Item 7.  Exemption from Registration Claimed.

         Not applicable.

Item 8.  Exhibits.


     Exhibit No.           Description of Document
     ----------            -----------------------

         4.1               Bylaws of Lincoln Educational Services Corporation
                           (incorporated by reference from the Form S-1 filed on
                           June 22, 2005).

         4.2               Lincoln Technical Institute Management Stock
                           Option Plan and the Stock Option and
                           Consulting Agreement between the Registrant and
                           Steven W.



                           Hart.

         5                 Opinion of McCarter & English, LLP as to the validity
                           of ordinary shares of common stock issued pursuant to
                           the Lincoln Technical Institute Management Stock
                           Option Plan and the Stock Option and Consulting
                           Agreement between the Registrant and Steven W. Hart.

         23.1              Consent of Deloitte & Touche LLP.

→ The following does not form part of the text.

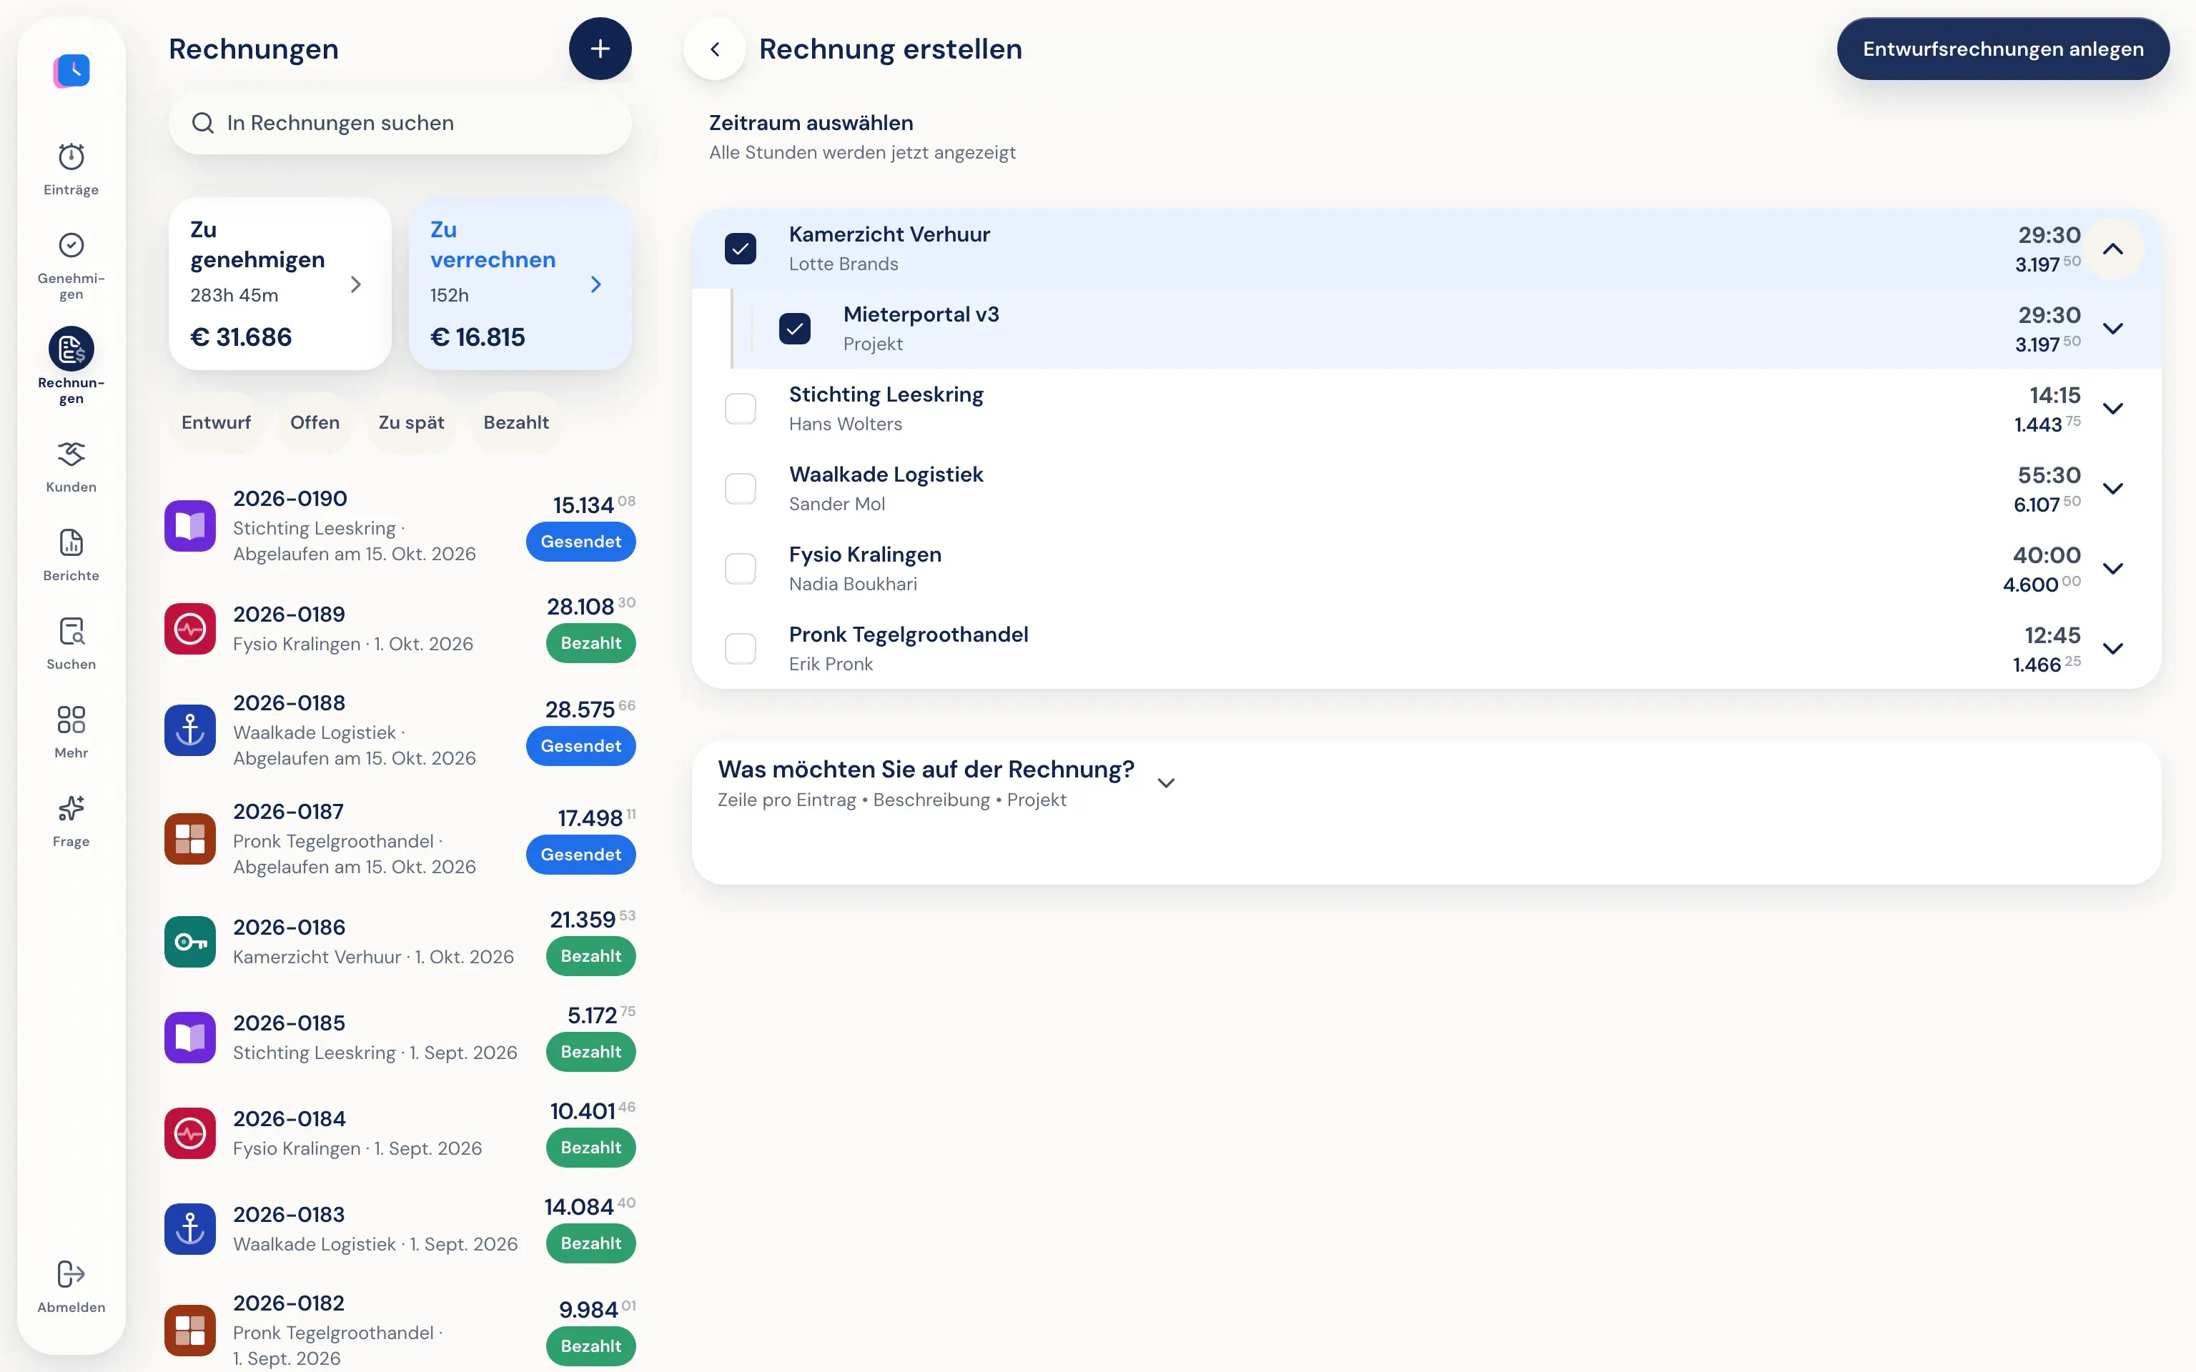Uncheck the Kamerzicht Verhuur checkbox
Image resolution: width=2196 pixels, height=1372 pixels.
[x=740, y=249]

         23.2              Consent of McCarter & English, LLP (included in
                           Exhibit 5).

         24                Power of Attorney with respect to amendments to this
                           Registration Statement are included on the signature
                           pages.

Item 9.  Undertakings.

         (a) We undertake:

          (1) To file, during any period in which offers or sales are being made
     of securities registered hereby, a post-effective amendment to this
     Registration Statement:

               (i) To include any prospectus required by Section 10(a)(3) of the
          Securities Act;

               (ii) To reflect in the prospectus any facts or events arising
          after the effective date of this Registration Statement (or the most
          recent post-effective amendment thereof) which, individually or in the
          aggregate, represent a fundamental change in the information set forth
          in this Registration Statement; and

               (iii) To include any material information with respect to the
          plan of distribution not previously disclosed in this Registration
          Statement or any material change to such information in this
          Registration Statement;

     provided, however, that the undertakings set forth in paragraphs
     (a)(1)(i) and (a)(1)(ii) above do not apply if the information required
     to be included in a post-effective amendment by those paragraphs is
     contained in periodic reports filed with or furnished to the Commission
     by us pursuant to Section 13 or Section 15(d) of the Exchange Act that
     are incorporated by reference in this Registration Statement;

          (2) That, for the purpose of determining any liability under the
     Securities Act, each such post-effective amendment shall be deemed to be a
     new registration statement relating to the securities offered therein, and
     the offering of such securities at that time shall be deemed to be the
     initial bona fide offering thereof; and

          (3) To remove from registration by means of a post-effective amendment
     any of the securities being registered which remain unsold at the
     termination of the offering.



          (b) We further undertake that, for purposes of determining any
liability under the Securities Act, each filing of our annual report pursuant to
Section 13(a) or 15(d) of the Exchange Act that is incorporated by reference in
the Registration Statement shall be deemed to be a new registration statement
relating to the securities offered therein, and the offering of such securities
at that time shall be deemed to be the initial bona fide offering thereof.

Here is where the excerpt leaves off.